AIM OF THE EXERCISE: Locate each line below that includes "your" and reproduce it.

MATERIAL FOR THIS TASK:
===

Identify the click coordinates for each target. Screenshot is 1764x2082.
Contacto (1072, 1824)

===

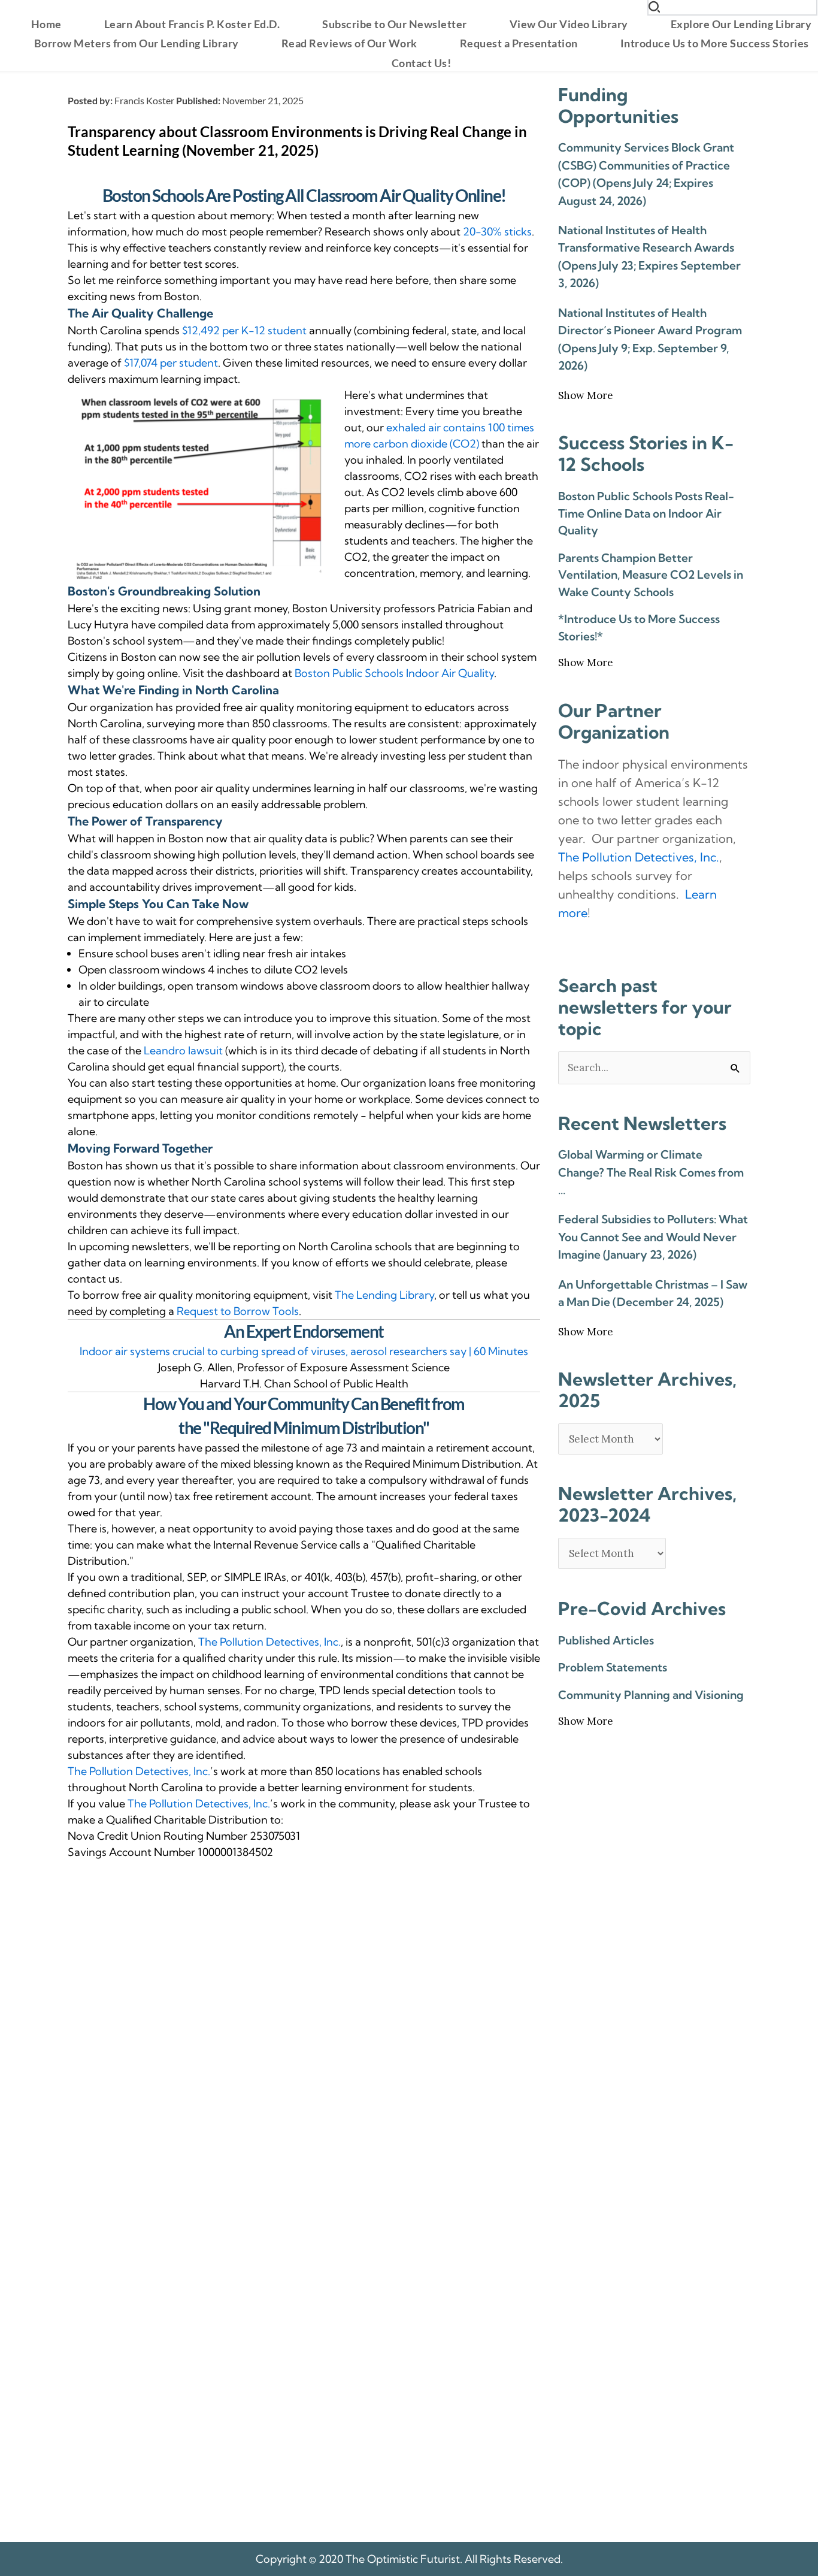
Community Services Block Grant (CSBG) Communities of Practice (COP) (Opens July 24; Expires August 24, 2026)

===

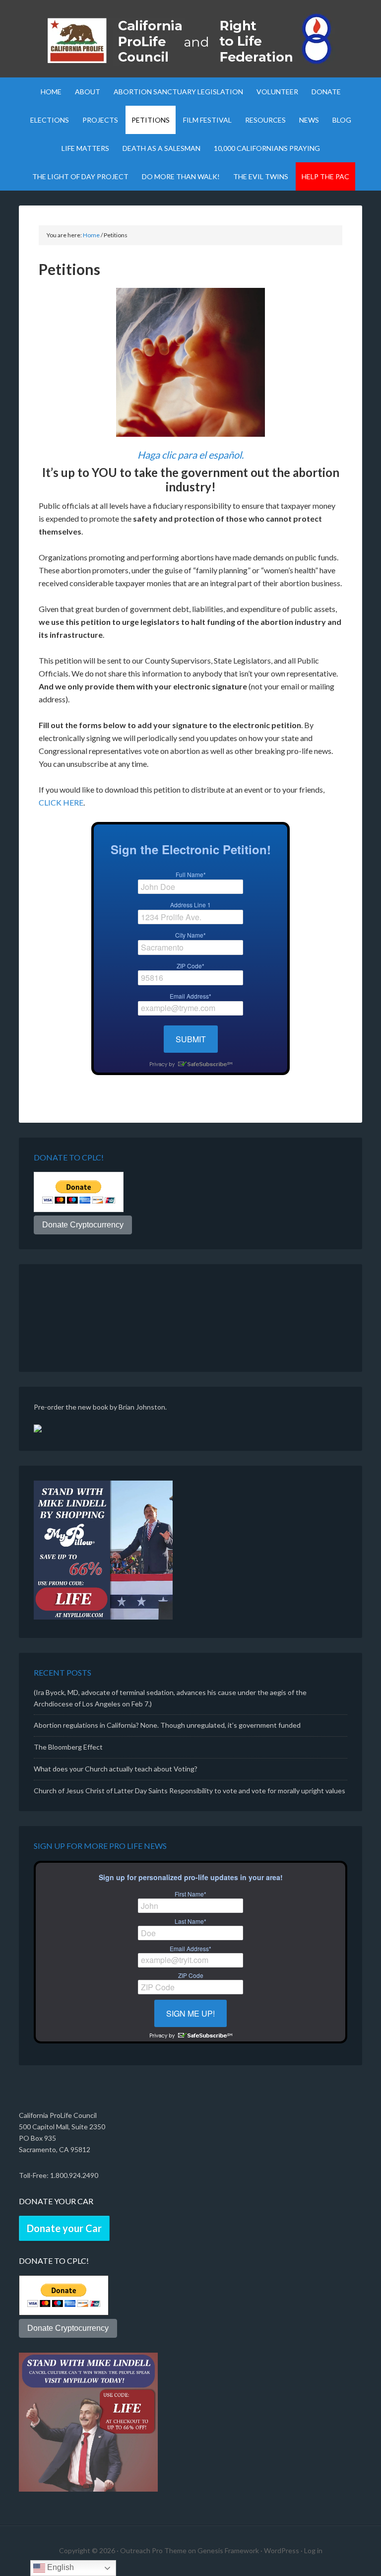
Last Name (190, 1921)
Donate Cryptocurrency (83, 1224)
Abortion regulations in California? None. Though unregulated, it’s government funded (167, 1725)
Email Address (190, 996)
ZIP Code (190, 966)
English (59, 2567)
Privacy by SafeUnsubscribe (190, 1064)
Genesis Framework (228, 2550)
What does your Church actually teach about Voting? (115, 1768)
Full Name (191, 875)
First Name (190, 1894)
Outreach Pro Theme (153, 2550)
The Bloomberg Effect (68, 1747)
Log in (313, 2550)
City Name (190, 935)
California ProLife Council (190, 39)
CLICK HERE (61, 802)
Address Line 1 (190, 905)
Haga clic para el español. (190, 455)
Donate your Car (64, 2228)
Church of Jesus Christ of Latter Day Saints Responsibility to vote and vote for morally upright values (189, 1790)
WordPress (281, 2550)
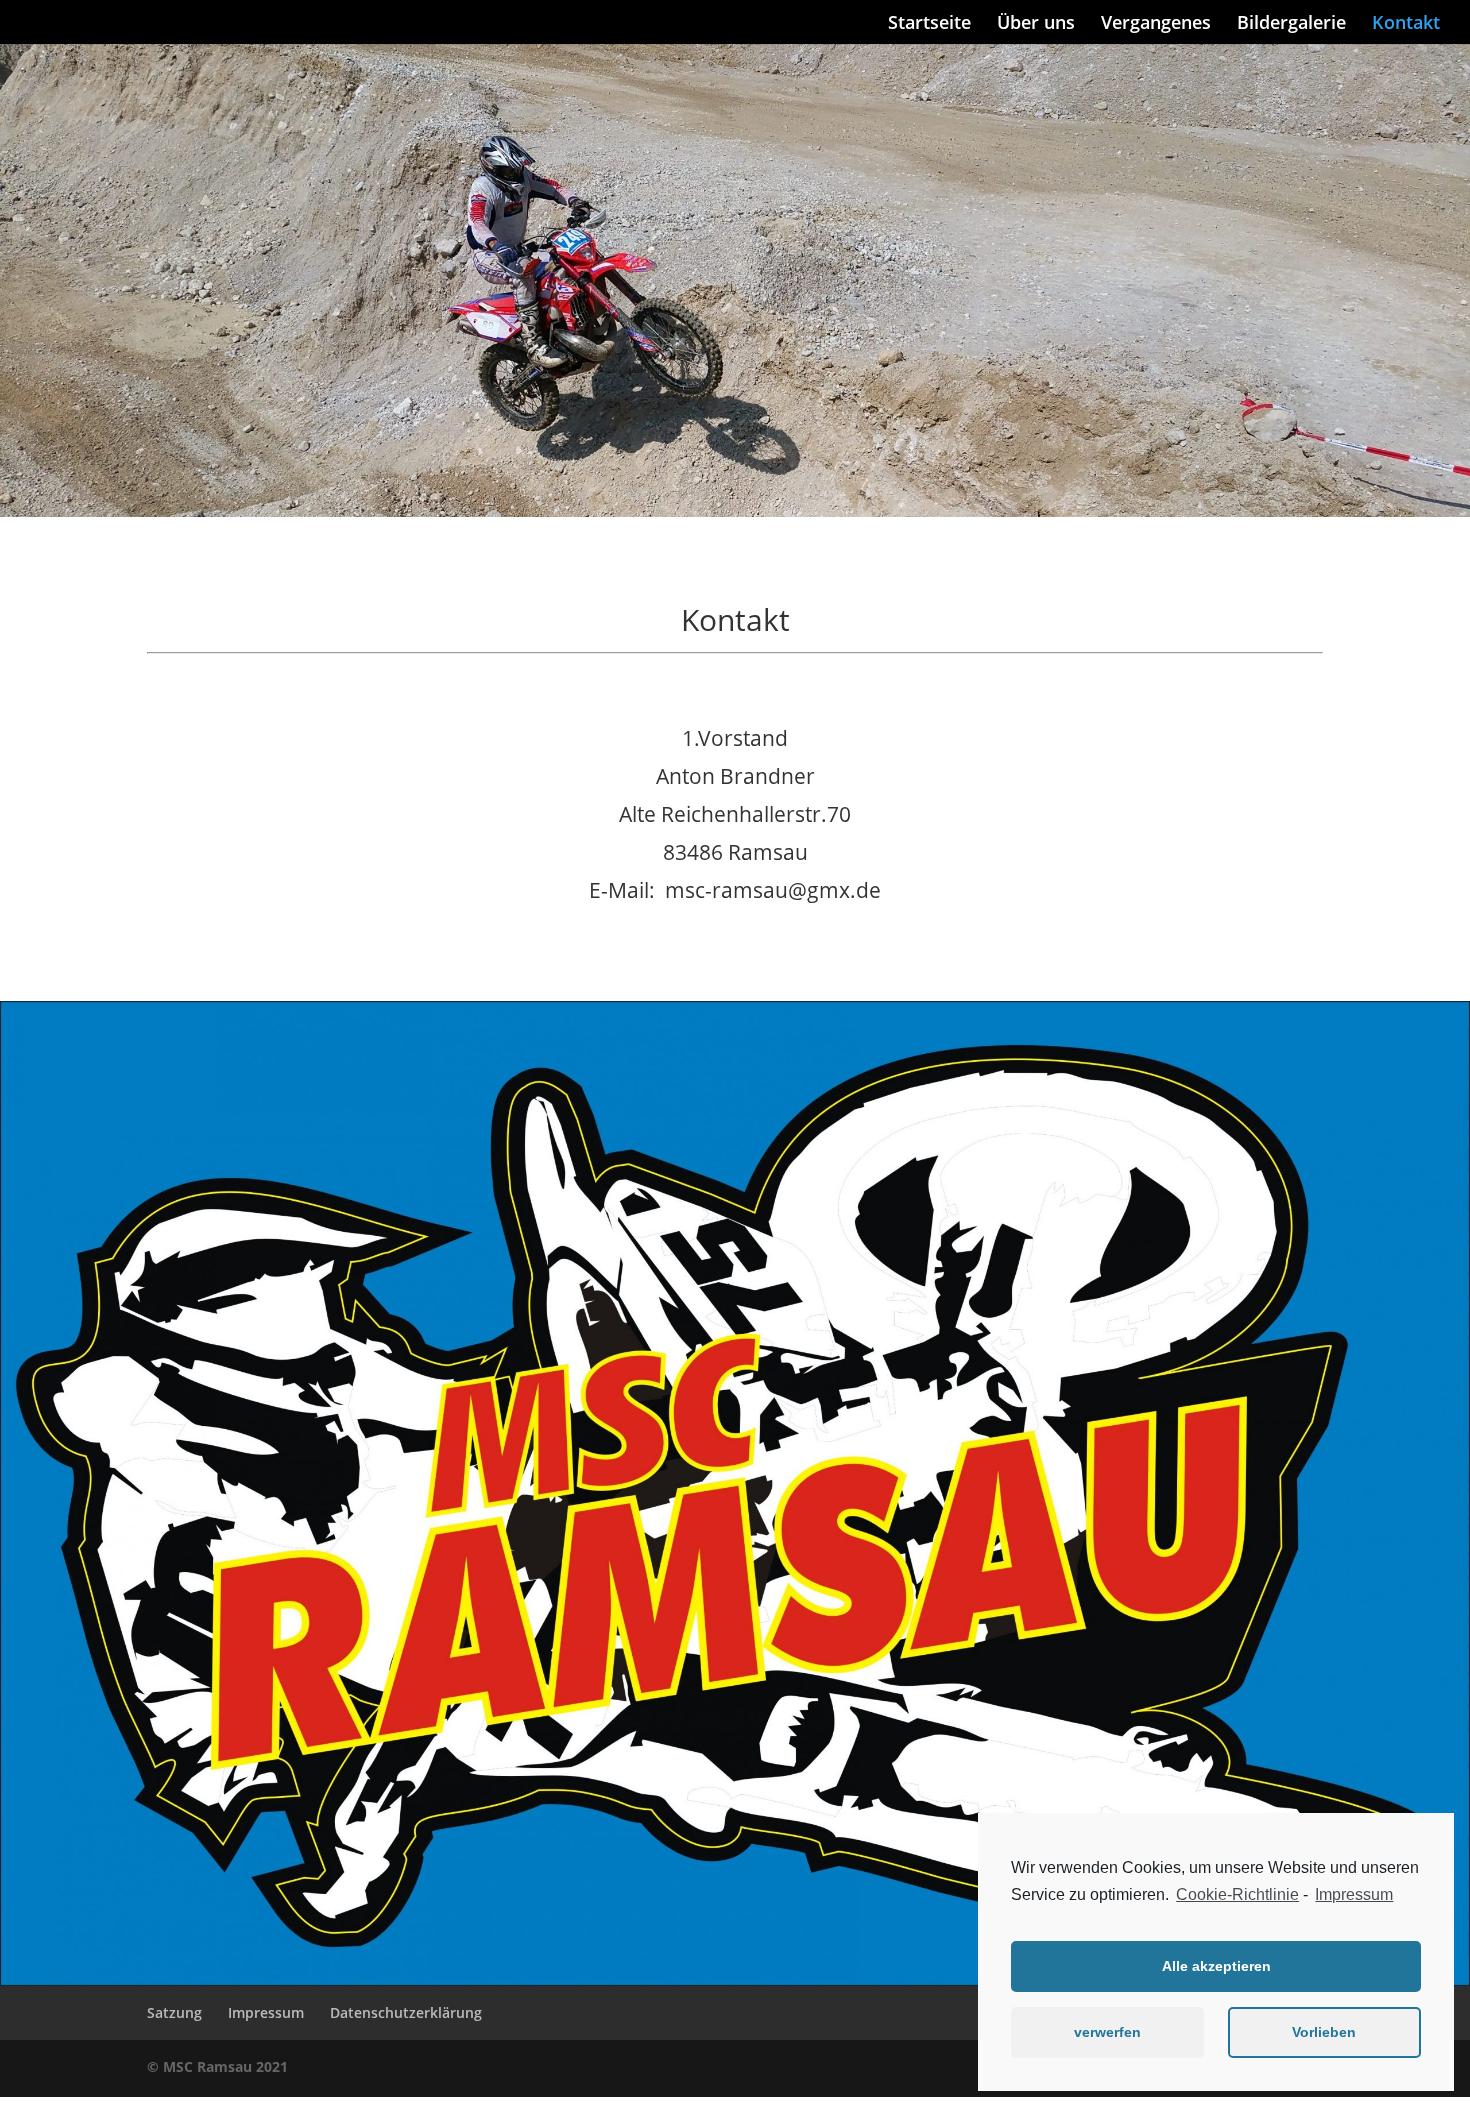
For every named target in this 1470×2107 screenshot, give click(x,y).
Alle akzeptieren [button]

===

WORKED SOLUTION:
What does your Church actually teach about Voting? (115, 1768)
Donate your Car (64, 2228)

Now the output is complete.